My sister warned me every benchmark in sons' lives was another goodbye
My oldest son, Sean, came home for a visit last weekend. He doesn’t get home much anymore, having moved to New York City six months ago to begin his first ”real” job with an accounting firm. In fact, last weekend was his first trip home since Christmas.
I suppose that’s the problem with children: they grow up. And leave home. And live their own lives.
And I suppose that’s the problem with being a mother of sons: You miss them, feel displaced when they move out of your house and into their own place. And as soon as you shut the door of their new apartment, you know—I mean, you really know -- you are no longer a major part of the week-by-week, day-by-day and often, the moment-by-moment of their lives.
Exactly the way it’s supposed to be.
After my first son was born, my oldest sister called to congratulate me, and then said this: “The trouble with having boys is that every significant benchmark in their life is just another good-bye.”
I thought about her words as a hairline crack made its way across my heart when I walked Sean into kindergarten, his first full day away from me, ever.
“Have a great day, bud,” I said as he ran in, giving me a brief wave, never even turning around. To this day, he doesn’t know that I sat in my car and cried for 30 minutes.
I recalled my sister’s words again when I dropped my second son at sleep away camp, helped my third son pack for a mission trip and watched my fourth son walk across the stage at his 5th grade graduation.
It seems that more than usual, the past nine months have been filled with significant benchmarks in all of my sons’ lives. Not only did my oldest graduate from college and move to NYC, but my second son, 20, is studying in Europe; my third son, 16, got his driver’s license and my youngest, 14, came downstairs one morning and was suddenly taller than I am. And just like my youngest’s jump in height, all of these benchmarks seemingly happened overnight.
As much as I want them to explore the world, learn to drive and yes, grow taller than me, I would be lying if I didn’t confess that a tiny part of me really misses snuggling with them every night or hearing them say, like my son, Tom did when he was 3, “I want to marry you when I grow up.”
But I also know, in order to maintain a relationship with my sons as they leave home, I have to let them go and be hands-off—no demands on their time, no expectations of their visits home, no messages left on their cell phones that hint, even slightly, that I still need them.
Recently, when I was having lunch with my friend, Kris, her phone kept ringing and she kept ignoring it.
“Do you need to get that?” I finally asked.
“Nah, it’s just the girls,” she said, referring to her two oldest daughters and sounding somewhat exasperated. “They call All. The.

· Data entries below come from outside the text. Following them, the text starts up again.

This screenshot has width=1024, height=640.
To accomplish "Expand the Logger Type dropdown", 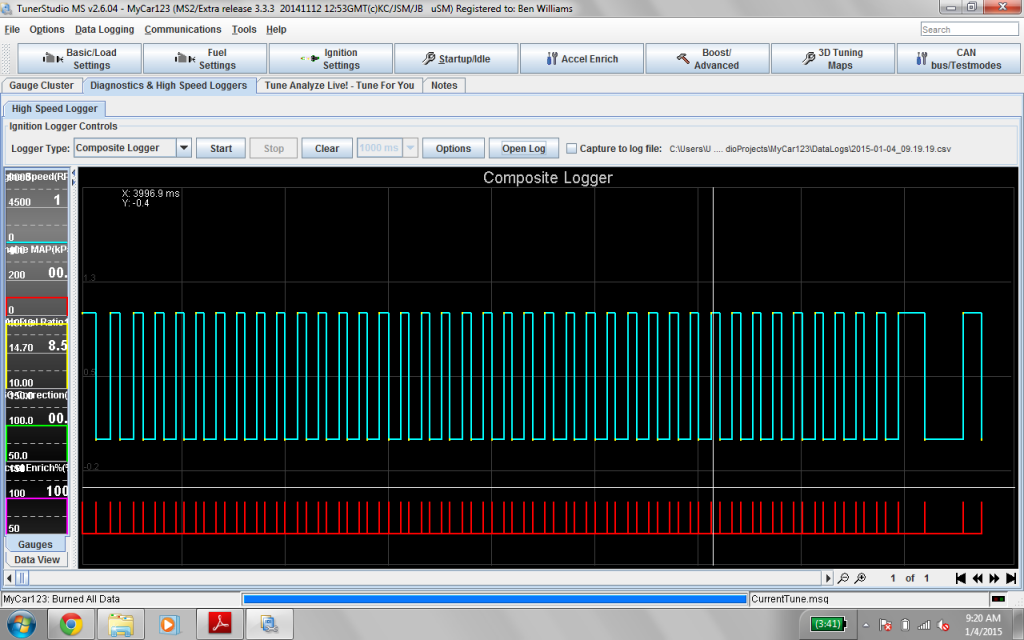I will [183, 148].
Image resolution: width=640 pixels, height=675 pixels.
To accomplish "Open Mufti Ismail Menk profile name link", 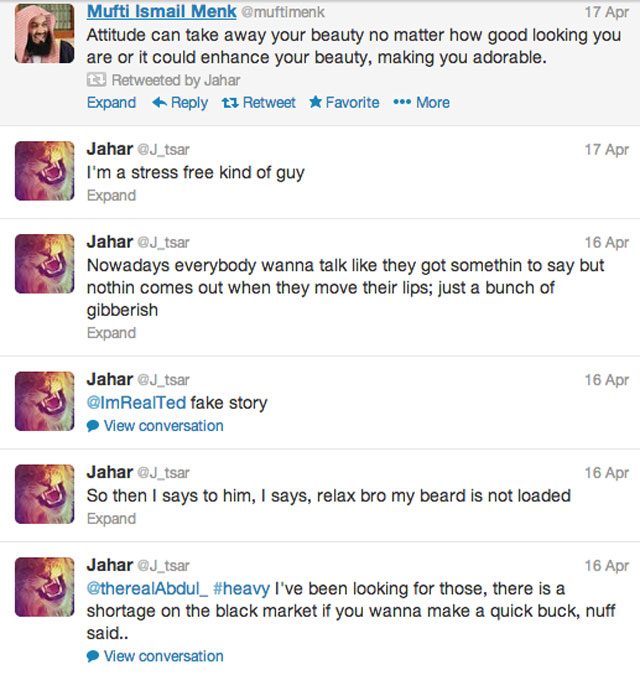I will pos(161,12).
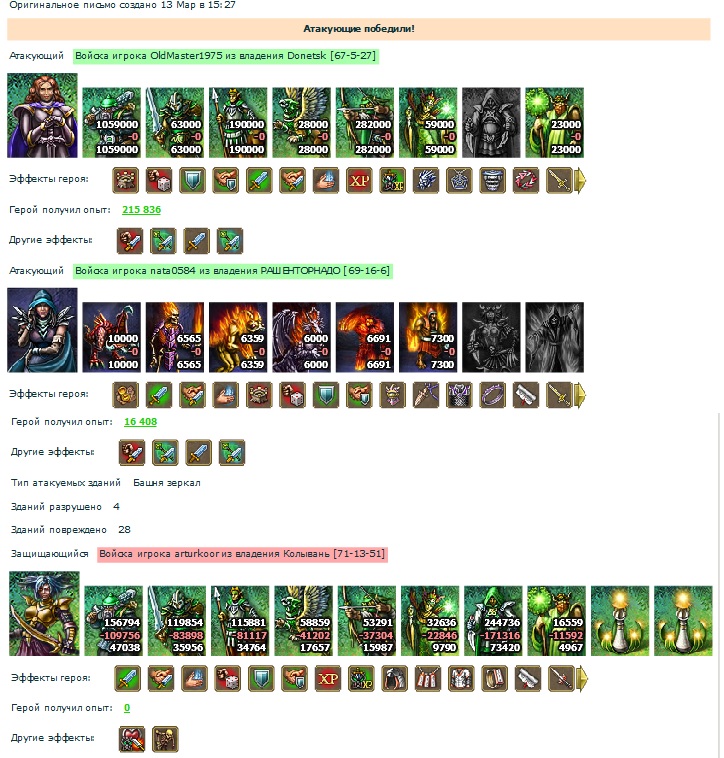Select the golden sword icon in OldMaster1975's hero effects
This screenshot has width=724, height=758.
coord(559,180)
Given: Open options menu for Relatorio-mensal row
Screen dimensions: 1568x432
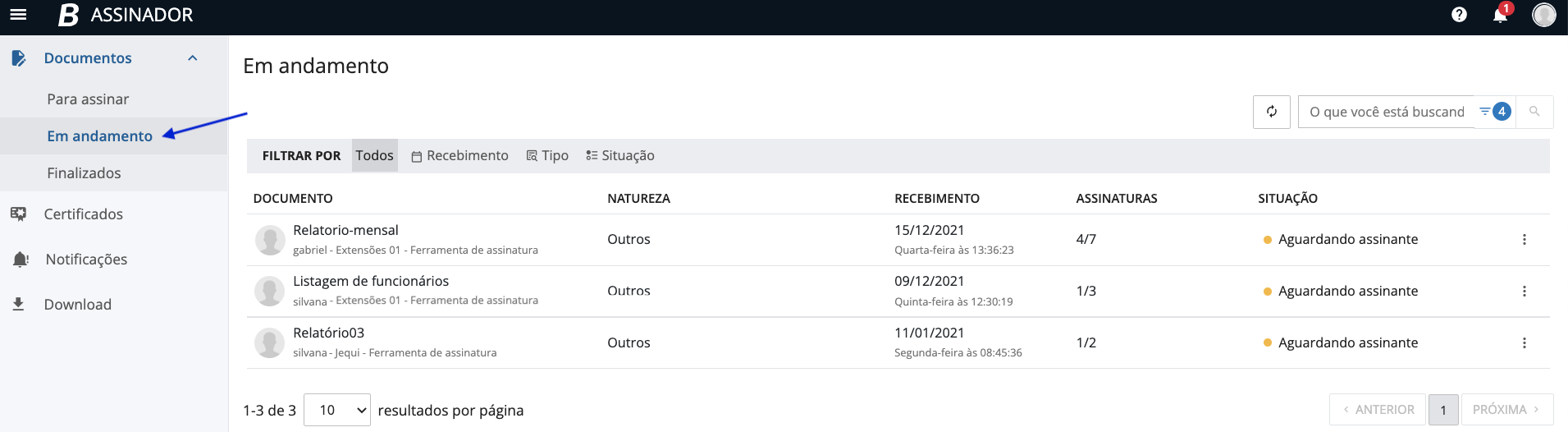Looking at the screenshot, I should pos(1524,240).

Time.” As we continued our lunch, I realized Kris wasn’t exaggerating.
Her two oldest daughters are grown and living on their own. But more often than not, her daughters’ numbers pop up in Kris’ caller ID five or six times a day – just the girls wanting to discuss the minutia of their day with their mother.
I can’t even imagine. And more importantly, I'm not sure I want to.
Whenever I meet a man whose siblings are all brothers, I ask, “Do you still love your mother?” They always chuckle and answer, “Of course.” And their wives always corroborate their stories of maternal love.
When I ask, “How often do you call her?” most admit, “Not often enough.”
I’m quickly on my way to becoming that mother whose boys call every so often to just “check in.” I get it; I even understand it. It’s been that way since the beginning of time; it’s even mentioned in the Bible and at most marriage ceremonies: A husband will leave his mother and father and cleave to his wife.
Exactly the way it’s supposed to be.
My boys will never know how often I look at the pictures of the four of them scattered around my house and long to have them back in my nest, bickering, laughing and asking me what’s for dinner. The ghosts of their childhoods continuously haunt me, teasing a smile from my lips at every memory. It is my little secret.
It’s not as though I want to go back or even have them living in my basement forever. It’s just that the quickness with which they move from wanting to kiss you constantly and tell you everything to not even calling can give a mom whiplash. And just as nothing prepares you for being a mother in the first place, nothing prepares you for saying good-bye in tiny, spread-over-time, painful increments.
So, when my sons do call, I regale them with tales of the robust life I am enjoying with their father, my circle of friends and the challenges of running a small business. I am happy, busy and content, learning new things, traveling and as far as they know, not missing them much at all.
Exactly the way it’s supposed to be.
Diana Keough is the mother of four sons and Co-founder, Editor-in-Chief of ShareWIK.com.